US Chemical Safety Board remains short-staffed

Board has 1 member and has 10 open investigator positions

by Jeff Johnson, special to C&EN
May 4, 2020


Photo of Katherine Lemos.
Credit: Courtesy of the US Chemical Safety Board
Katherine Lemos became chair of the US Chemical Safety Board on April 23 and is now its only member.

Katherine Lemos, the new chairperson of the US Chemical Safety and Hazard Investigation Board (CSB), faces a sharp learning curve and a lonely start to her term.

A week after she took up CSB leadership on April 23, Lemos found herself working alone when the only other board member, interim chairperson Kristen Kulinowski, announced her departure. Lemos holds a PhD in social psychology and previously worked at the Federal Aviation Administration and National Transportation Safety Board.

The board is supposed to have five members, appointed by the US president and confirmed by the Senate for 5-year terms. But in the 3 years he has been president, Donald J. Trump has only appointed Lemos. Meanwhile, the other members’ terms expired. Kulinowski was required to leave in August, but she left 3 months early to become the director of the Science and Technology Policy Institute, a federal advisory panel.

Trump is no fan of the board, which is charged with investigating chemical–related industrial accidents. His annual budget proposals zeroed out the board’s funding three times. Each time, Congress has overridden his request and extended funding for another year.

Annual funding for the CSB has never topped $12 million. For comparison, the National Transportation Safety Board, which investigates transportation accidents that involve the public and upon which the CSB is modeled, receives 10 times as much as the CSB appropriation.

The board is independent of other agencies and has no regulatory authority.

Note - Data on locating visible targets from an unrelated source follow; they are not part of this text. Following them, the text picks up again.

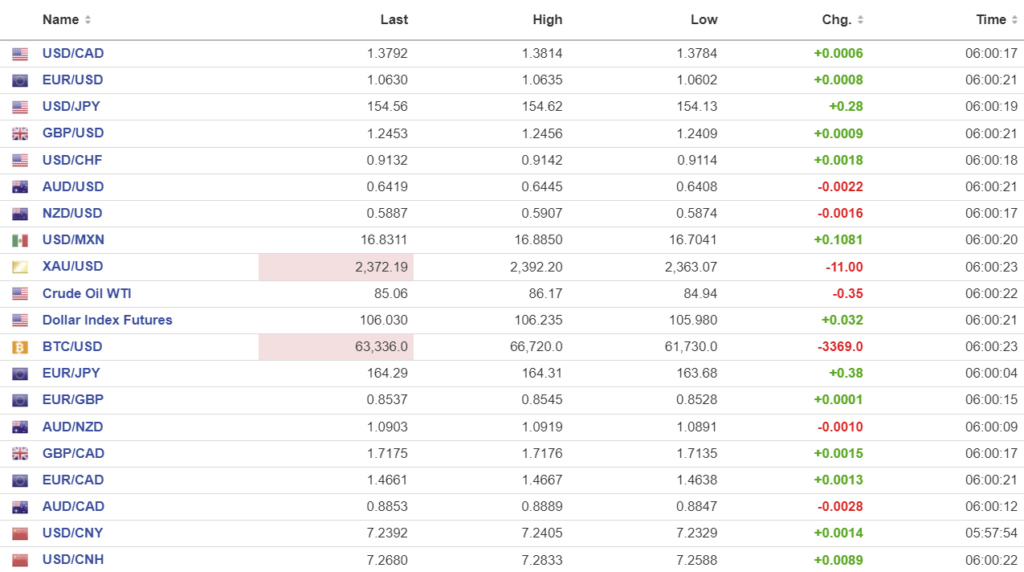The image size is (1024, 572).
Task: Click the Australia flag icon beside AUD/NZD
Action: tap(20, 427)
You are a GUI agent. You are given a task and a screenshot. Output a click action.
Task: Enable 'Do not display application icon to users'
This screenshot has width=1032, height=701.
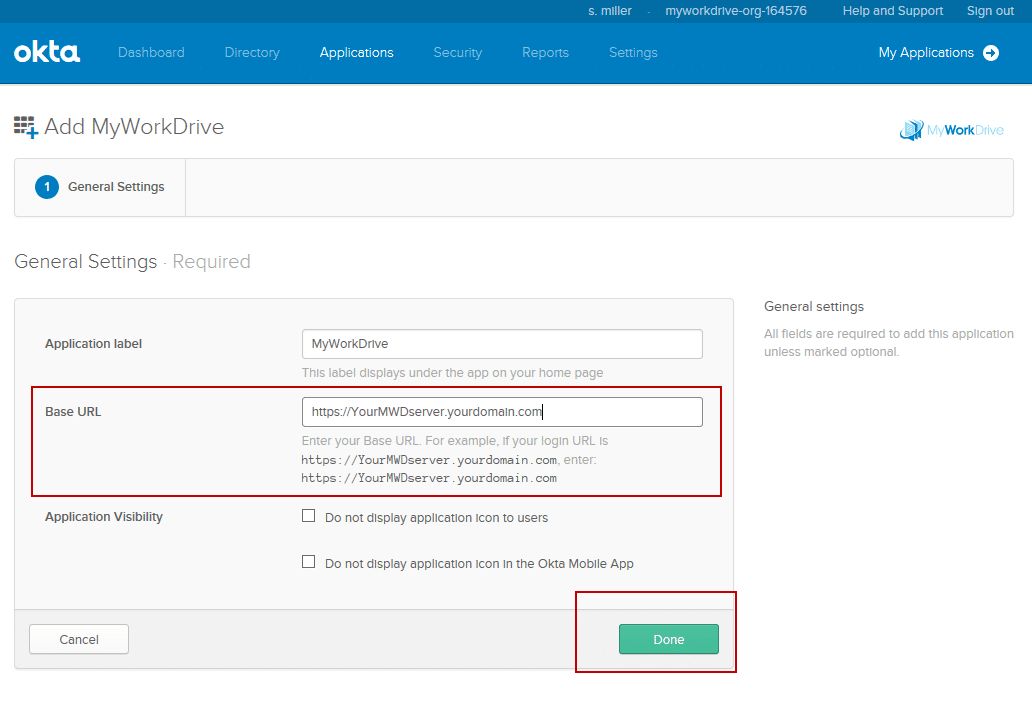click(x=309, y=517)
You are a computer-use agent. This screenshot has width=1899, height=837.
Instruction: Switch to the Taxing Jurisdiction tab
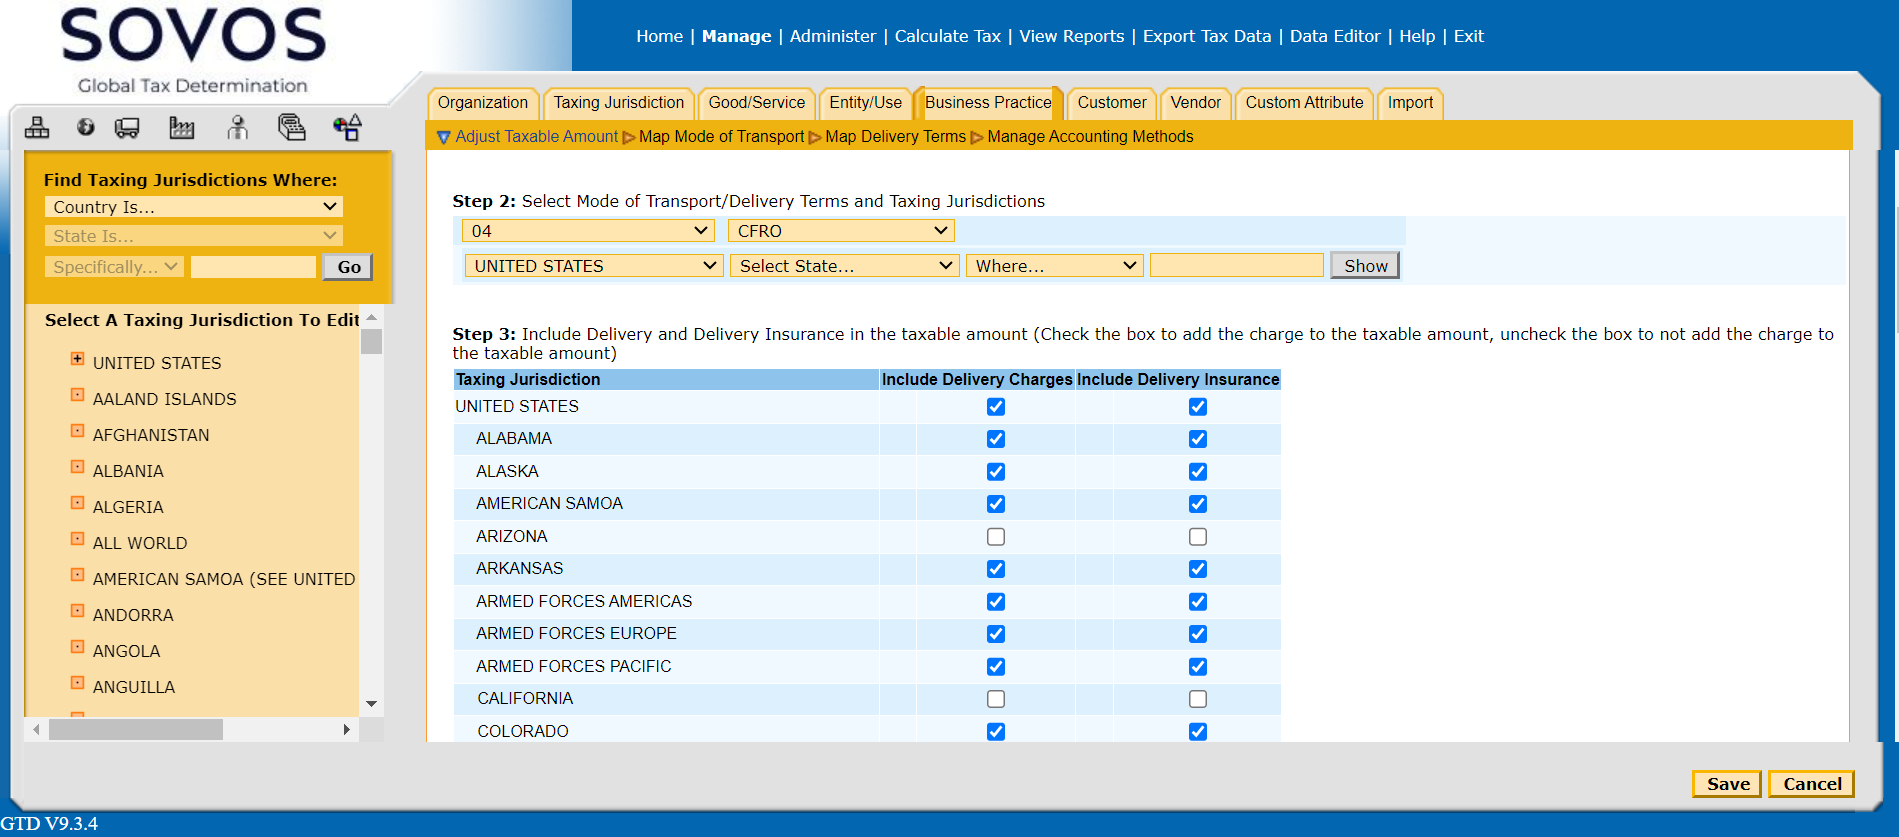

Its task is to objectively investigate chemical–related industrial accidents, find the causes, and make public its recommendations to regulators and industries. It was created in 1990, following investigative failures of US regulatory agencies—in particular, the Occupational Safety and Health Administration and the Environmental Protection Agency.

Some 200 incidents occur each year that qualify for a CSB investigation, but the board has funding adequate to investigate only a handful.

Still, many people in industry, Congress, communities, and unions support the board and its mission, particularly when they are affected by a deadly accident and desire its safety videos and objective reports.

The board is understaffed and far behind in its investigations. It has struggled to fill investigator positions. As of C&EN’s deadline, it had 9 investigative staff and 10 unfilled investigator slots.

Currently 13 accident investigations are unfinished, the CSB says. The incidents killed 24 people, and injured scores of workers and community members. The oldest of the 13 stretches back nearly 4 years. Since it was formed, the board has investigated more than 100 chemical incidents.


This story was updated on Feb. 13, 2020, to correct Kristen Kulinowski's name. Her first name is Kristen, not Kirsten.